In general, wireless headphones are great. They’re comfortable on plane rides and they’re quite pleasant when it comes to running and sports. But what is really going to change is the dongle. It’s Apple’s half-hearted attempt to let you use your old technology on their new hotness. I’ll wager that we’ll see a million little things that will hang off of the iPhone to enable wired headphones, each in a different color, size, price and quality. It will be an ecosystem of dongles.

As it stands now, Apple’s use of the dongle has been… clever? My MacBook always has its little USB port dongle attached, a port that costs $79 and does little other than allow me to charge my iPhone. But still it hangs there, like a forlorn growth in form but absolutely essential in function. It’s this move, the decision to completely shed all external ports on a fully sized laptop, that let Apple make a beautiful, usable and ultralight computer. It also gave haters plenty of opportunity to jeer at the computing equivalent of a Maserati, which requires a huge spare truck tire attached to it to drive more than a city block.

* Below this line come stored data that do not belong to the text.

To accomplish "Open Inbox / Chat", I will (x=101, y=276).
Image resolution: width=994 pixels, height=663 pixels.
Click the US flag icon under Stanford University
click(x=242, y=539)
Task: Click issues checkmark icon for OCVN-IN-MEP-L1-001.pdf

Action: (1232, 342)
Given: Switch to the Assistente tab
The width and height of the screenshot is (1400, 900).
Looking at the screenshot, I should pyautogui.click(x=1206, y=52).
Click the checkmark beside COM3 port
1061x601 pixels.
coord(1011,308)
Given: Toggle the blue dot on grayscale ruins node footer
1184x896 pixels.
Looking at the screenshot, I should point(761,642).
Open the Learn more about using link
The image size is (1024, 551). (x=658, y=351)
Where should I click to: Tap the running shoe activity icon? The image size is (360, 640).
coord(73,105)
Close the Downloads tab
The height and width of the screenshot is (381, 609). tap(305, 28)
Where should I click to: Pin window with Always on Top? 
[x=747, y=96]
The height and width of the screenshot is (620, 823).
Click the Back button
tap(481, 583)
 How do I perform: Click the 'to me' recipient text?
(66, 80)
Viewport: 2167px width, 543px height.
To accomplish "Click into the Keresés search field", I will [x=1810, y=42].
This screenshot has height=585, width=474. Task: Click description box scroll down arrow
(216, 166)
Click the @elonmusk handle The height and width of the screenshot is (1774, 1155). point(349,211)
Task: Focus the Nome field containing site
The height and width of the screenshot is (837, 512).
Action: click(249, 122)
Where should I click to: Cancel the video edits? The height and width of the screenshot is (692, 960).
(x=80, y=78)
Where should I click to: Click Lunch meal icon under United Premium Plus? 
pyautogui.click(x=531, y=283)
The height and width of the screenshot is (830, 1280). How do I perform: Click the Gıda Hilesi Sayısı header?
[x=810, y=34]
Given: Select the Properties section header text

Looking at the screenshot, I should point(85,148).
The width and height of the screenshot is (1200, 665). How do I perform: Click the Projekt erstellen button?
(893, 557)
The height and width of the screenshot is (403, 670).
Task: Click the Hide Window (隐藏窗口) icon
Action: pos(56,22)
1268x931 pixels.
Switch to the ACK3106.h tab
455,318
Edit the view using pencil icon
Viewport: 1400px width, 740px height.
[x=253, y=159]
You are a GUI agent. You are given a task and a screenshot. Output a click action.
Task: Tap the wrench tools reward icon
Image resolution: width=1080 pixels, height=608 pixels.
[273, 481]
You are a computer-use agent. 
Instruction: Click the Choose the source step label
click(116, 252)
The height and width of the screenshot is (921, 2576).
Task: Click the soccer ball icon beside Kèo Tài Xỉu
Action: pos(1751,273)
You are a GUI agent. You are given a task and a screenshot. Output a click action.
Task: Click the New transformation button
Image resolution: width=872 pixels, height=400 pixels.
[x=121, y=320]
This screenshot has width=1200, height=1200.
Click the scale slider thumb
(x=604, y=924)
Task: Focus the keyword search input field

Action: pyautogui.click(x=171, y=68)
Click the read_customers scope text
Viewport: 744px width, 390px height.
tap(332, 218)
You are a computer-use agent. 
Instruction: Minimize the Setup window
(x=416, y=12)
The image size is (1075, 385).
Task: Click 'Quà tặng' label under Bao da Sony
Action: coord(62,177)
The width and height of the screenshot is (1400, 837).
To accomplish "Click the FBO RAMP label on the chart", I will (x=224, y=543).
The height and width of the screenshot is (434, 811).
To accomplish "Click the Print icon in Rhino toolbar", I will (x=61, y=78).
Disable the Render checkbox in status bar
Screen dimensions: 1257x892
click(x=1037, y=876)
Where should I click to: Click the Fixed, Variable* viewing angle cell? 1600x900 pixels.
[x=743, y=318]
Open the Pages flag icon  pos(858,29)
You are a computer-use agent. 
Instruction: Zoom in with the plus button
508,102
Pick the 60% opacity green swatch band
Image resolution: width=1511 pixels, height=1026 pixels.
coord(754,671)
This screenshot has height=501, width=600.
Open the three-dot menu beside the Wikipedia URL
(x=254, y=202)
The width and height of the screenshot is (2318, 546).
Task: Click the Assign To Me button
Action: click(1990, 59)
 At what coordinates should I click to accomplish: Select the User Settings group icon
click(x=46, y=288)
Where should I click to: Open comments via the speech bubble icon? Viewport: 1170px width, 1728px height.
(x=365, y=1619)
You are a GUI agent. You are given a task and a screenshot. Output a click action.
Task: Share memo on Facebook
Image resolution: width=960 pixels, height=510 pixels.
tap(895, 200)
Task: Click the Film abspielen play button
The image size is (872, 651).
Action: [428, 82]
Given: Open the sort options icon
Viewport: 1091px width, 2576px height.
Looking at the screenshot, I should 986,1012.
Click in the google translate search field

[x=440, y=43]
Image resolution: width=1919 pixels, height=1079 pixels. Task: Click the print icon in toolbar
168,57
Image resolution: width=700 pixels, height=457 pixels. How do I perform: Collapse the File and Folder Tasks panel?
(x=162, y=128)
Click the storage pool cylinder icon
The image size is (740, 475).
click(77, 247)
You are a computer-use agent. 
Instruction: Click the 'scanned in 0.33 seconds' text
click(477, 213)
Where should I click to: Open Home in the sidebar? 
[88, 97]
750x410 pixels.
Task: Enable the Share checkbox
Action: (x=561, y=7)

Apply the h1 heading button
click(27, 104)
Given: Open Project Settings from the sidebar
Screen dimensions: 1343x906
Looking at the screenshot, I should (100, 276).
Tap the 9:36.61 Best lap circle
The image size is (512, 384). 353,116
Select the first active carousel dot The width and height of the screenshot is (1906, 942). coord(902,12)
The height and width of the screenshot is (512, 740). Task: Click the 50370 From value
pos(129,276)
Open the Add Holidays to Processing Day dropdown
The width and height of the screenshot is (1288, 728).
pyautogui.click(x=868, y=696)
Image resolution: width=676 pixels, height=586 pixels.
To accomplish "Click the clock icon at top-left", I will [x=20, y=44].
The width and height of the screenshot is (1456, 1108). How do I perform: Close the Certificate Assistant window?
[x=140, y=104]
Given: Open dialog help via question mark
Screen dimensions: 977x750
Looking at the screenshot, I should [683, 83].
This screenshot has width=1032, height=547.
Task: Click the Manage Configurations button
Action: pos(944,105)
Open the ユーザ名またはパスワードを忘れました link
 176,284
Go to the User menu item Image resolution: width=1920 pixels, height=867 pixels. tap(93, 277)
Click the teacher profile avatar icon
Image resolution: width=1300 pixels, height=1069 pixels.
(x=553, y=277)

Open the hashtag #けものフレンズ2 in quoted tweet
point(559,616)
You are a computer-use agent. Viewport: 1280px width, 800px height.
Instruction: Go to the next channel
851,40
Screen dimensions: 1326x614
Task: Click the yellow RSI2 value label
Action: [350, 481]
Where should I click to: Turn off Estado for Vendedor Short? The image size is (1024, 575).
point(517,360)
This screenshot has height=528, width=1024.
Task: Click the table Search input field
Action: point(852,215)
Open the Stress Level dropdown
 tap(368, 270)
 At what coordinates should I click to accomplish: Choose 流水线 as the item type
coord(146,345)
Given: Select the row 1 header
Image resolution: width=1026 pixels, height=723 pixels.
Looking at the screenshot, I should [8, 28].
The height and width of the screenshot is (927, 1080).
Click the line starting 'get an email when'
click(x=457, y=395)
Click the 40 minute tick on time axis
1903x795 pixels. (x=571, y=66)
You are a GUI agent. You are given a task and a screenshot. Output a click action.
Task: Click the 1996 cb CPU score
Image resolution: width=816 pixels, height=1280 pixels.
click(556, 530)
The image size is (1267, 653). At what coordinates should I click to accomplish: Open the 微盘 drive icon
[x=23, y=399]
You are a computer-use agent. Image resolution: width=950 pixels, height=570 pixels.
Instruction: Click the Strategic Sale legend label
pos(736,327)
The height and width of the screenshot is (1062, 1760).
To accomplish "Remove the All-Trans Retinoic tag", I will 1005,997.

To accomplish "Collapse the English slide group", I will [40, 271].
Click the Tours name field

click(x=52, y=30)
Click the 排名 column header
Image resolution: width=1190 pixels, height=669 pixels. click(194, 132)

But, for better or worse, that’s what Apple’s good at: convincing you that you don’t miss the things you’ve lost. Sure, I sometimes miss the DVD player, but thanks to the loss of DVD players in laptops I haven’t looked at an optical disk in years and have figured out better solutions. Sure, I miss the Serial port on a PC for plugging in old junk but, at this point, most of that old junk is dead anyway. We’re moving into the future here, and the future has fewer ports.

So never fear: You’ll be able to plug your Beats into your iPhone. You’ll just need a dongle to do it, and I’m sure there will be plenty of colorful options. And, slowly but surely, you’ll notice you’re buying wireless headphones over wired, USB-port-less laptops over USB-ported and you’ll slowly come to accept the inevitable: that ports have held us back and the future is seamless, clean and yet, somehow, full of dongles.